**WHAT THE TASK ASKS:**
Beginning with the line that holds "Click the info icon beside Schnellsuche" and ending with the last line of the entries, please output each line exactly, apart from any pictures.

(Dataset entries)
-*-*-
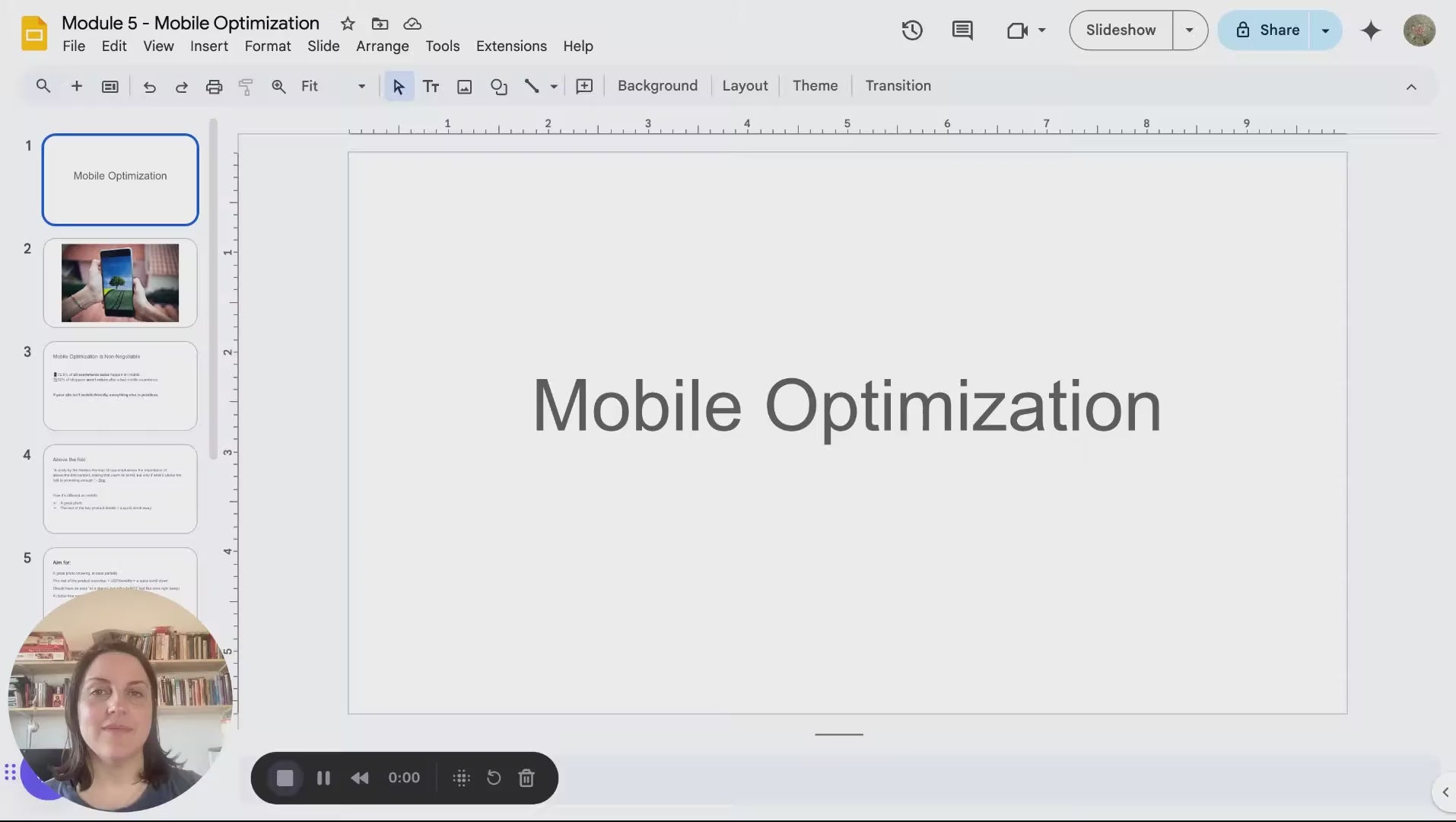Select slide 2 phone photo thumbnail
This screenshot has height=822, width=1456.
[x=120, y=283]
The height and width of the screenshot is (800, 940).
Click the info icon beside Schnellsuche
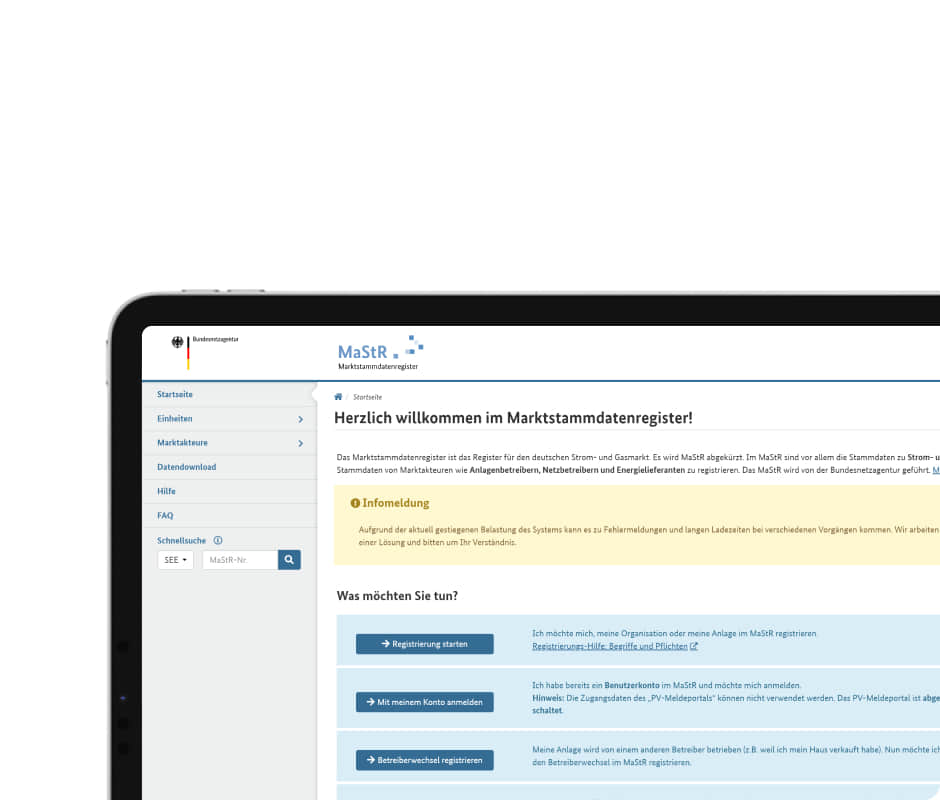(x=218, y=541)
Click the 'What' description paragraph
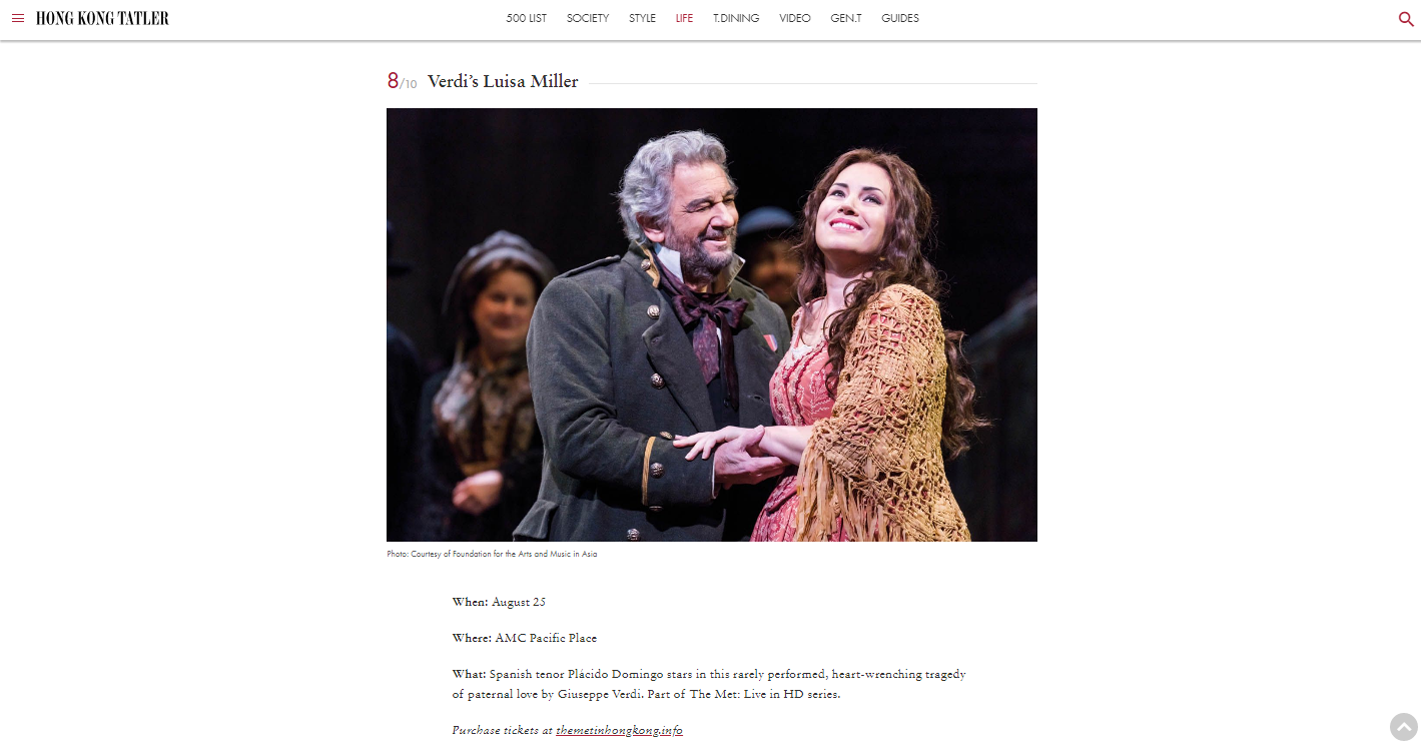Screen dimensions: 1421x753 click(x=709, y=684)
-*-*-
**RESPONSE FOR THIS EXERCISE:**
Click the info icon beside Schnellsuche
(x=218, y=541)
Click the 'What' description paragraph
Screen dimensions: 1421x753 click(x=709, y=684)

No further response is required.